Every moral consideration, theoretical or practical, individual or collective, calls for the ascendency and control of Christianity in the college. And the rising tide of warning and rebuke against the attempt to crowd out religion and religious instruction from the college course is one of the hopeful signs of the times.

II. We come to the same result on intellectual grounds. A knowledge of Christianity and of the volume on which it is founded may boldly challenge a place in the equipment of a properly educated man. Instead of apologizing for its introduction, the apology is needed for its omission. To leave it out of history and literature simply fulfills the hackneyed saying, "The play of Hamlet with the part of Hamlet omitted." It is like ignoring the sun and the sunlight in a picture of the noonday heavens.

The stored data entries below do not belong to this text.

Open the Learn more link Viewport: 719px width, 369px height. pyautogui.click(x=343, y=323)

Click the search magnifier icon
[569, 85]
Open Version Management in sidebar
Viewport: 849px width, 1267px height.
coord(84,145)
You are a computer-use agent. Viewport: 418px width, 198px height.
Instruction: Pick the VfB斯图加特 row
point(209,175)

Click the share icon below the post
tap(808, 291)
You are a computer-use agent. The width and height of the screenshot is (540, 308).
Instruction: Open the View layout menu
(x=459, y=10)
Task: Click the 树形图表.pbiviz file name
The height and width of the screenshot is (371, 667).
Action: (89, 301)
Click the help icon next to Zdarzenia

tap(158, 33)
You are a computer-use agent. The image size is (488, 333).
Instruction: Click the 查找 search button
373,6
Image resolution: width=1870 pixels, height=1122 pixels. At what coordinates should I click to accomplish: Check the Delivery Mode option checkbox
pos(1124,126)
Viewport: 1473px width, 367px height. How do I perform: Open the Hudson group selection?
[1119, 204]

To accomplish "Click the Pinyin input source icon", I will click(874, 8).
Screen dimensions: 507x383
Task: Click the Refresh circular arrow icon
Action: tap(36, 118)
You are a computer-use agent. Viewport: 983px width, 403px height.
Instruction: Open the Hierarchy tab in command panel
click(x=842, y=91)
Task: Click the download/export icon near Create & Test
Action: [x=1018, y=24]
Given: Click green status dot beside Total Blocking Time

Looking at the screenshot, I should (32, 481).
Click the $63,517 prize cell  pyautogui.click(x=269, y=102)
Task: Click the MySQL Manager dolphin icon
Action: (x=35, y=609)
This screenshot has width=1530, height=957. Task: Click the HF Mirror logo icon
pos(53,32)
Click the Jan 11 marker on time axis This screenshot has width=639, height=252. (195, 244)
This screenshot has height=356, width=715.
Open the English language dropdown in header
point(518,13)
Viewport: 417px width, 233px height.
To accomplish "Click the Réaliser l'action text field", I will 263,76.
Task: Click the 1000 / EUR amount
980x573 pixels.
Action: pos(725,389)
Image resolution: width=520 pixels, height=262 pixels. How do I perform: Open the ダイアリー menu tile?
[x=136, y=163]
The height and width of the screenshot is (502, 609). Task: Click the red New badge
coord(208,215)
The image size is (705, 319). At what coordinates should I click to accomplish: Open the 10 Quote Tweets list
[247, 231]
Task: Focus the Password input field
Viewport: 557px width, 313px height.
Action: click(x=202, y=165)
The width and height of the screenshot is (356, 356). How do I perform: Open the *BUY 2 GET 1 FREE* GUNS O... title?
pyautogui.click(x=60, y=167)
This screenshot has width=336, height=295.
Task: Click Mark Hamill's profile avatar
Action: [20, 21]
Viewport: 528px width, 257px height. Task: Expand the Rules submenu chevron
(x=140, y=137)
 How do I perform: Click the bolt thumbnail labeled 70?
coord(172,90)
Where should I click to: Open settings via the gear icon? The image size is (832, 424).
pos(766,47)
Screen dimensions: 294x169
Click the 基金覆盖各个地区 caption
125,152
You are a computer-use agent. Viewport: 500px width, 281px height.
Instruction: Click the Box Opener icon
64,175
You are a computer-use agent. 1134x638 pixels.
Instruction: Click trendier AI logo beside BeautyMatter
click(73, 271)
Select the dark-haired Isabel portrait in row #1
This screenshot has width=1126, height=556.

Christianity claims a clear and open recognition by reason of the part it has played in the world's activity, its thought, its literature, its life. Whatever may be men's estimate of its value, the place it has gained and held is no matter of doubt or of question. No such

vast and constant factor has appeared in the world's history, and, judged by whatever standard, no such personage as Jesus Christ has trod this earth's surface. The phenomenon is too stupendous, too ubiquitous, too perpetual, too irrepressible, to be dismissed. A silent force, destitute of all external helps and resisted by all human appetite and passion, yet making its way to the headship of the world, on its way baffling and capturing the world's great empire, conquering the northern hordes that conquered that empire, carrying literature and science to the tribes of the earth and the isles of the ocean, lifting low savages to dignity and purity, transforming wicked men and transfiguring moral men, deathless before the sword and cannon, thriving under the rack and fagot, handing down through dark ages, by its vital institutions, the perishable literature of the past, upheaving the nations with its crusades, its refor mations, its missions, its stubborn stands for liberty and its seeds of revolution, dotting the earth with its ever-spreading churches, mastering a multitude of the master minds and leading now the leading nations, furnishing the grandest themes and inspirations for the painter, the musician, and the architect, as well as the leisure, the safety, and the resources for the labors of the scientist, forming the substratum of all modern

thought and the undercurrent of all modern history, compelling alike the gaze of friend and of foe, and calmly and resolutely bent on the subjugation of a resisting world—such a force as this asks no man's pardon for a peremptory demand on the attention of the student. History presents no agency so vast, philosophy no study so profound, science no problem so remarkable. What sort of education is that which would deliberately exclude a survey of this broad area in the world's life, this most potent factor in its movements? What but the training of another Kaspar Hauser, shut away in his cellar from the great realities of the world in which he lives?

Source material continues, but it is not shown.